A Generation Speaks: Our Review of ’56 Up’

Posted in What's Streaming? by - December 18, 2019
A Generation Speaks: Our Review of ’56 Up’

Granada Television or Michael Apted probably only meant for Seven Up! to be a one-off film but both company and director ended up following their fourteen young subjects every seven years. Britbox celebrates the upcoming release of 63 Up. Their way of doing so is acquiring the previous installment 56 Up as part of their exclusive content. There’s always something to extrapolate even within the subjects who had simple trajectories. But it’s nice to see their struggles and victories. One of these victories belong to Nick Hughes, who points out his local projects as a city councilor. His trajectory is one of the most compelling in the series. He started as an Oxbridge hopeful and homeless drifter before finally becoming a local politician. There’s also Peter Davies, who survived Thatcher-era proto-cancel culture through music.

What’s interesting about the Seven Up! film series as it progresses is that it shows the institutions in which these specific citizens have to live with. As teenagers, they have to deal with the school system. And as they grow older, they deal with things like marriage and the workplace. 56 Up takes a few minutes to zip through each subject or group before settling in to show what their lives at 56 are like. And these few seconds show those transformations. Jackie Bassett at 14 would be realistic about talking about school. At 56, there’s a happy resignation about her complex living situation with her ex-husband in urban Scotland. Apted prioritizes family over work with Jackie, but he does this with male subjects too.

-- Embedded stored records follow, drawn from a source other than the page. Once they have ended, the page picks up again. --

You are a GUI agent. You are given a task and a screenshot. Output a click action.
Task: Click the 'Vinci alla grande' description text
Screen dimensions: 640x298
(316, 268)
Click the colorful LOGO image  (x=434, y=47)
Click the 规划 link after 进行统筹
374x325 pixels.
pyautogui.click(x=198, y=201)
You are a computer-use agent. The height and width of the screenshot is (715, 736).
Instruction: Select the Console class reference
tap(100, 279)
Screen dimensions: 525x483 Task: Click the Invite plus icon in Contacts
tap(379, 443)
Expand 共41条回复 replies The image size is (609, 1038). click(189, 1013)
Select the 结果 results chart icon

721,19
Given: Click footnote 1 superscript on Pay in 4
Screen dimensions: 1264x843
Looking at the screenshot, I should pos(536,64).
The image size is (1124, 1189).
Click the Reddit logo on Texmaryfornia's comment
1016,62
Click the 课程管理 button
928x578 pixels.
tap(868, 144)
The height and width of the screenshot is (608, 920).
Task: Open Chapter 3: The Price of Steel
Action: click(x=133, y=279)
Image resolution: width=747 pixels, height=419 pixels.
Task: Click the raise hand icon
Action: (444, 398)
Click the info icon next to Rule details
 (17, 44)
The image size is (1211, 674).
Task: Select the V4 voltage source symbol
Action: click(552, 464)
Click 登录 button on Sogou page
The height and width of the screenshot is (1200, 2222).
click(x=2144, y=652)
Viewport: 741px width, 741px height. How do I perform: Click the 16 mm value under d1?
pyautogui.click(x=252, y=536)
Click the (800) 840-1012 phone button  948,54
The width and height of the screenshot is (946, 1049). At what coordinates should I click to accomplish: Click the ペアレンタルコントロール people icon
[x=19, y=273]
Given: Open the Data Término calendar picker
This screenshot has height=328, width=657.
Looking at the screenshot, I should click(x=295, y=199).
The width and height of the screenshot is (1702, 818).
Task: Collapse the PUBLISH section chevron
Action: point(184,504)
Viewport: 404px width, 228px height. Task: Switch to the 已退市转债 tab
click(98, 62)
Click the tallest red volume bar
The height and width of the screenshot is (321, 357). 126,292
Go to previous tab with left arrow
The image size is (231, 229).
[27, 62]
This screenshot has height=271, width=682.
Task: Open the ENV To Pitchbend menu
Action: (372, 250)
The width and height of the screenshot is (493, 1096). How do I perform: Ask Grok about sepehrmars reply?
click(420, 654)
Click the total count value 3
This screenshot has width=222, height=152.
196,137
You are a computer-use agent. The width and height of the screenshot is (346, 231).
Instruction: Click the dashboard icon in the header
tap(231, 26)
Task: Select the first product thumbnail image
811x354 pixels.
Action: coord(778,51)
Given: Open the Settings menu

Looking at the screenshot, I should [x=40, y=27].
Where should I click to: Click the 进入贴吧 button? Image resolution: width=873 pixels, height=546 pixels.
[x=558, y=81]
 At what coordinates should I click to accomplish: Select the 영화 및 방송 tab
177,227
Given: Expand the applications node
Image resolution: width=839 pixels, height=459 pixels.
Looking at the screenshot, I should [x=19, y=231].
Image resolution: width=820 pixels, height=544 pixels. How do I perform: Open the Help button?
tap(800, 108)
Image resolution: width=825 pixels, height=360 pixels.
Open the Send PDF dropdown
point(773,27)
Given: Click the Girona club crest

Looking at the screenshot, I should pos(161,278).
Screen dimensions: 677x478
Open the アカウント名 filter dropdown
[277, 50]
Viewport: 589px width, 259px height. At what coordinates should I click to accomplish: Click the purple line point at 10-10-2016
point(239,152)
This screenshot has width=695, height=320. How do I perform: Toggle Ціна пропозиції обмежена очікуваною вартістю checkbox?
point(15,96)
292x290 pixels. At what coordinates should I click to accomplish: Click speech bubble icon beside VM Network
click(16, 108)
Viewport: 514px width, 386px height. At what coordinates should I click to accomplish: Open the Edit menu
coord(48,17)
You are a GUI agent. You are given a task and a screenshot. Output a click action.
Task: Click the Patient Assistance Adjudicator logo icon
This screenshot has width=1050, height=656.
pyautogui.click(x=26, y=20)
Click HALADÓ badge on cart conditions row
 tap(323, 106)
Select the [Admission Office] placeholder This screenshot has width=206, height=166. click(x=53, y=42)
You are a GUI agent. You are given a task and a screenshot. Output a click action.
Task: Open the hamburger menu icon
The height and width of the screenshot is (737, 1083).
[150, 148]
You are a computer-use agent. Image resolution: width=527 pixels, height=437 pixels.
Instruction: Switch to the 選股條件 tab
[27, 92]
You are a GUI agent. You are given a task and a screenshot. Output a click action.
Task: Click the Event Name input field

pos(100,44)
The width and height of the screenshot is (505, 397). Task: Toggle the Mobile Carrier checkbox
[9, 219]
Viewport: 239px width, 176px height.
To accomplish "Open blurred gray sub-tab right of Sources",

56 Up doesn’t confine its interests with the original subjects. It also gives ample camera time to their children and grandchildren. This film, which comes in three installments, isn’t unwieldy, although it has a few problems. It feels comprehensive on an audience standpoint but it’s understandable that the subjects would feel the limits of this format. Nick Hitchon and Suzy Lusk belong to the rural Oxbridge set, a minority in this pool of subjects. And they criticized the film’s format, and their concerns are valid. Just like the two of them, all of the subjects had to add further context to their earlier selves. Apted also wishes to be as objective as possible, except for when he asks Jackie about Thatcher’s cuts which also affected Nick. But this at least shows how collaborative this film is.

I still like this installment of this series. In between the necessary talking head sections, the Up films catches the most precious moments in these subjects’ lives. It shows Bruce Balden’s marriage as well as everyone else’s. It’s also there when some of these marriages don’t work out. And it’s nice to see both the level-headed approach that both the film and the subjects have to divorce. In more conventional narratives, events like that would ruin people. It also shows subjects like Bruce’s apprehension towards having children. He ended up having children and grandchildren anyway. Both Apted and the subjects have a giving spirit. They’re passing the torch to the next generation and their potential.

And that potential shines through even with or especially with Tony Walker. Most of the time, the subjects talk back to Apted about the limitations of his gaze. This time around, it’s him doing some of that confrontation, pointing out that Tony may or may not be racist because of the things he say. They don’t necessarily resolve that argument, but they end up revisiting one of Tony’s old haunts. That haunt is a racetrack that is now the Olympic stadium, a place that invites the rest of the world to Britain. There’s an air here of reconciliation, of complexity that makes me look forward to seeing how all of these subjects change seven years later.

You can watch 56 Up on https://www.britbox.com/ca/.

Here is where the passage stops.